──────── Information provided
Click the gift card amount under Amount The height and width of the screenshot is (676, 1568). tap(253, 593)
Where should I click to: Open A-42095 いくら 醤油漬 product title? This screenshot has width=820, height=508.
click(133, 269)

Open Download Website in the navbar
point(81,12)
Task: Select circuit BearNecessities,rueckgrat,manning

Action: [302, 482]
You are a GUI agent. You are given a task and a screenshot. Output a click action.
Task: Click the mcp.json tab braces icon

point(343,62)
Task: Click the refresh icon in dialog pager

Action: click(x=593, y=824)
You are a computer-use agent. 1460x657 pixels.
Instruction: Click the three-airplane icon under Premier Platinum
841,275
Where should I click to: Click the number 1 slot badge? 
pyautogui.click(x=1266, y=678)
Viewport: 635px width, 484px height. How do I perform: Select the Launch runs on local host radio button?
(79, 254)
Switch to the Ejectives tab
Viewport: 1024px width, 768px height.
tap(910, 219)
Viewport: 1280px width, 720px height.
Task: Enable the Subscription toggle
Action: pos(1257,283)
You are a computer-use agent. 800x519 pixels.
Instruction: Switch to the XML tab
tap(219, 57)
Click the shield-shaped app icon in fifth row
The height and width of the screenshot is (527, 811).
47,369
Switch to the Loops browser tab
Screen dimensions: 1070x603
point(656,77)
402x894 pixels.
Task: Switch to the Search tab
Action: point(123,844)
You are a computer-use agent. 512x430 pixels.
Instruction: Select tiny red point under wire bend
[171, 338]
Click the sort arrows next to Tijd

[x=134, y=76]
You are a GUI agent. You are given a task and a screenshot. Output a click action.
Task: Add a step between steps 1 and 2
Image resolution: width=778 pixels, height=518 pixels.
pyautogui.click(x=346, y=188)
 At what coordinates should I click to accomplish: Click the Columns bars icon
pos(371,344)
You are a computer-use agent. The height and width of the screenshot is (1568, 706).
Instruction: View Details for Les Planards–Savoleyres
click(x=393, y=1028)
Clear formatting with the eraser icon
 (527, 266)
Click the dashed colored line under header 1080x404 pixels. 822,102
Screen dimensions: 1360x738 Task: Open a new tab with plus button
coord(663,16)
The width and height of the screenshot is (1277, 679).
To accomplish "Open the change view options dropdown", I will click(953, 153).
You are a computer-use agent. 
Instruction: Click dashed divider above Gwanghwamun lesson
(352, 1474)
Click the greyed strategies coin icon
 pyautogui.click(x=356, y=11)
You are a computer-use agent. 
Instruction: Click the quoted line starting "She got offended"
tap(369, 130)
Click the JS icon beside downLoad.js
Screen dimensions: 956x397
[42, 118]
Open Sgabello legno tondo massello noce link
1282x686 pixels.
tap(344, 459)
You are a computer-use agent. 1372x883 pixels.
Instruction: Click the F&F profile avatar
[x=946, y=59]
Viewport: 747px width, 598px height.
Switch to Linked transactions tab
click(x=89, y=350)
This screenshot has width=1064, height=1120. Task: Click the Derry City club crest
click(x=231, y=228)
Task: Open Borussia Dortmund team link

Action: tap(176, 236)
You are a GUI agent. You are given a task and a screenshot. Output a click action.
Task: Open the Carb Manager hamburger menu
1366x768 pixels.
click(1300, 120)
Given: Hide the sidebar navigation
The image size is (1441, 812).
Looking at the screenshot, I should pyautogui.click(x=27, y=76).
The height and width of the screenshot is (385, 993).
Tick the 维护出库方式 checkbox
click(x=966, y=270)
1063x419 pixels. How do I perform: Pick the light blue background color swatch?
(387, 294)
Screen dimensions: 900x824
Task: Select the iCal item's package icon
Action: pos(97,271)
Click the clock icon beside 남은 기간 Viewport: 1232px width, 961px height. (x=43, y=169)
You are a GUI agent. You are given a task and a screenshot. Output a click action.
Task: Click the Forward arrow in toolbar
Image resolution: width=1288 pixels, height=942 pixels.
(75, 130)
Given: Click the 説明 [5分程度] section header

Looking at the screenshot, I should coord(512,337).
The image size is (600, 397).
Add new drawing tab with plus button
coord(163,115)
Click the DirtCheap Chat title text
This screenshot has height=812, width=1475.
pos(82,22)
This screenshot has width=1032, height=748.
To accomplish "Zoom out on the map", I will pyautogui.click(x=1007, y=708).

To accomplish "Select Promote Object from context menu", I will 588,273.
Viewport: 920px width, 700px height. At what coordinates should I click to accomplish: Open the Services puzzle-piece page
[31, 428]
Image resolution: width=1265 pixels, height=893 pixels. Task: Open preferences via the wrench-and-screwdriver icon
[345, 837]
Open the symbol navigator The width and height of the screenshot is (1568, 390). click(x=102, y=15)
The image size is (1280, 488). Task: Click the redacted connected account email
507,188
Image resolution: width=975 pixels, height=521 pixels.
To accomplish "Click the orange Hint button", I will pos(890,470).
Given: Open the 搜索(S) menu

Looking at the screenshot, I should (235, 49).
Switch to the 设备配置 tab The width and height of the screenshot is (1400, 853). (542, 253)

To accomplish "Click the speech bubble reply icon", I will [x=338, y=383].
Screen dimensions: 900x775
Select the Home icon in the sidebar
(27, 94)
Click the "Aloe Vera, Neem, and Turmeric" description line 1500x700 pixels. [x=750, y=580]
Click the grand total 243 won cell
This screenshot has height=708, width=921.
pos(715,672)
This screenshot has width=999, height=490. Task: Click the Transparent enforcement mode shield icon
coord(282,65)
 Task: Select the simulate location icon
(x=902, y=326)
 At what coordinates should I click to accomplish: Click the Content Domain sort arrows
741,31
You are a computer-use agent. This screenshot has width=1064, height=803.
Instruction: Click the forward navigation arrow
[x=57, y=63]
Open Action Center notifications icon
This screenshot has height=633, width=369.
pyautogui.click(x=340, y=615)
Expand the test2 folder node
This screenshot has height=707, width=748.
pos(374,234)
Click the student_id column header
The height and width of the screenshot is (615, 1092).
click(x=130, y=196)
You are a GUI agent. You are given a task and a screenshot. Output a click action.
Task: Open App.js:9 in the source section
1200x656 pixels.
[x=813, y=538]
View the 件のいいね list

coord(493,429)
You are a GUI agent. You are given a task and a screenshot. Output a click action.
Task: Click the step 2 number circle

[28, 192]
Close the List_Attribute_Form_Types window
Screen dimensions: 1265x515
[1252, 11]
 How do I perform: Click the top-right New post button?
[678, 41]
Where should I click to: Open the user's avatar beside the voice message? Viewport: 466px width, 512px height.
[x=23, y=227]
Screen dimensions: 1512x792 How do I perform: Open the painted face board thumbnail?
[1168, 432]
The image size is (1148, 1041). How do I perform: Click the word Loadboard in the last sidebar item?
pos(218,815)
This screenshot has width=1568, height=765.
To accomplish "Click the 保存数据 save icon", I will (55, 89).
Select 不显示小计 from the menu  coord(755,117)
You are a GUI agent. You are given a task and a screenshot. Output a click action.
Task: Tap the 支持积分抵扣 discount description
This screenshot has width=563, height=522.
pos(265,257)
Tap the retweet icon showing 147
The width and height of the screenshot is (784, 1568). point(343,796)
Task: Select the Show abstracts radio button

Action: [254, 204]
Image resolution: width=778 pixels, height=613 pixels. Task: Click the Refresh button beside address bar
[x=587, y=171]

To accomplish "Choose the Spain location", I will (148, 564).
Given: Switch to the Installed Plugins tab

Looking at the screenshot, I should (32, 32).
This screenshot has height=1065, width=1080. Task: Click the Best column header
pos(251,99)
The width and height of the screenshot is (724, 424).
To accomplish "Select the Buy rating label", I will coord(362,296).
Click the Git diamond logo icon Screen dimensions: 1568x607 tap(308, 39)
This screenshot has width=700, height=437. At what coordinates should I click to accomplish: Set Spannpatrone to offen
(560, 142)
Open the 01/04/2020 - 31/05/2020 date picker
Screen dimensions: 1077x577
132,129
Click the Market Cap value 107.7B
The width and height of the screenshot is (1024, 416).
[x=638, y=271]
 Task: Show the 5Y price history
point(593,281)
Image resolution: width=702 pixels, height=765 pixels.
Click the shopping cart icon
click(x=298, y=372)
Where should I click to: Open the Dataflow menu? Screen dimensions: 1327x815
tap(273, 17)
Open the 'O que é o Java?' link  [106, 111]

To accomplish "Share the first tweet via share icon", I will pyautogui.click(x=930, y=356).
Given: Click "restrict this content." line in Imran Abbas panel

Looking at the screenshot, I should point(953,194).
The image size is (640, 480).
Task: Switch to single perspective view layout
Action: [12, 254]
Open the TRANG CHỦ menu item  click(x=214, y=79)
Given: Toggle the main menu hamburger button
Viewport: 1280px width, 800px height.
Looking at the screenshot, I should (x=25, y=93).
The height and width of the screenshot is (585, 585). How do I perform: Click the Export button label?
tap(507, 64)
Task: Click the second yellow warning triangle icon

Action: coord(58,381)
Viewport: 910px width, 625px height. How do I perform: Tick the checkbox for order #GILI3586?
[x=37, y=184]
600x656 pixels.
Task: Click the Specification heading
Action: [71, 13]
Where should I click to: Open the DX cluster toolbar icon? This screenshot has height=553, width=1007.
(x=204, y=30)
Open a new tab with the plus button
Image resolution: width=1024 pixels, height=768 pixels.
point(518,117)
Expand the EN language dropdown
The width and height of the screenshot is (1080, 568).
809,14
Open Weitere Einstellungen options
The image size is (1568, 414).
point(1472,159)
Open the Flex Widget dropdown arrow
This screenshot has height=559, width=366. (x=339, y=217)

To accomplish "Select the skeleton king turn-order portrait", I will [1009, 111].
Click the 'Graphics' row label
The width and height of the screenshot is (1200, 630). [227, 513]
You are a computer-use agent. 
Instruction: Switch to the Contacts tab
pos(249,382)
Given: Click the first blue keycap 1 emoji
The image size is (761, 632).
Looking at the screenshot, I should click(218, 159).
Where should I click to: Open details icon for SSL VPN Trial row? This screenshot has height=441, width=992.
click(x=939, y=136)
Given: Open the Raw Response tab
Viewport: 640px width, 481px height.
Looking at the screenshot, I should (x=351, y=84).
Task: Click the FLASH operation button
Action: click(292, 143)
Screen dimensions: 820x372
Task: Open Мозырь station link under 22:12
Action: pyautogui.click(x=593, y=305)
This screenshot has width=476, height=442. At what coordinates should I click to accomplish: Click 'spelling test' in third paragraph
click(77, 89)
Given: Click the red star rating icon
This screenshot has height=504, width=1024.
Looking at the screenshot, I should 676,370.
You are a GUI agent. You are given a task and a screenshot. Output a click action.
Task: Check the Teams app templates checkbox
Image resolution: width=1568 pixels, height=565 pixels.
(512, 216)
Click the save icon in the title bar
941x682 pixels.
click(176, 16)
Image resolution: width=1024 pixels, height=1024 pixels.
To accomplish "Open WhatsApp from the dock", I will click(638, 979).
────────────────
Look above for the line holding "Columns bars icon" and the line holding "Viewport: 747px width, 598px height.", then output exactly those two lines and every line between them, nothing more.

 At what coordinates should I click to accomplish: Click the Columns bars icon
pos(371,344)
You are a computer-use agent. The height and width of the screenshot is (1568, 706).
Instruction: View Details for Les Planards–Savoleyres
click(x=393, y=1028)
Clear formatting with the eraser icon
 (527, 266)
Click the dashed colored line under header 1080x404 pixels. 822,102
Screen dimensions: 1360x738 Task: Open a new tab with plus button
coord(663,16)
The width and height of the screenshot is (1277, 679).
To accomplish "Open the change view options dropdown", I will click(953, 153).
You are a computer-use agent. 
Instruction: Click dashed divider above Gwanghwamun lesson
(352, 1474)
Click the greyed strategies coin icon
 pyautogui.click(x=356, y=11)
You are a computer-use agent. 
Instruction: Click the quoted line starting "She got offended"
tap(369, 130)
Click the JS icon beside downLoad.js
Screen dimensions: 956x397
[42, 118]
Open Sgabello legno tondo massello noce link
1282x686 pixels.
tap(344, 459)
You are a computer-use agent. 1372x883 pixels.
Instruction: Click the F&F profile avatar
[x=946, y=59]
Viewport: 747px width, 598px height.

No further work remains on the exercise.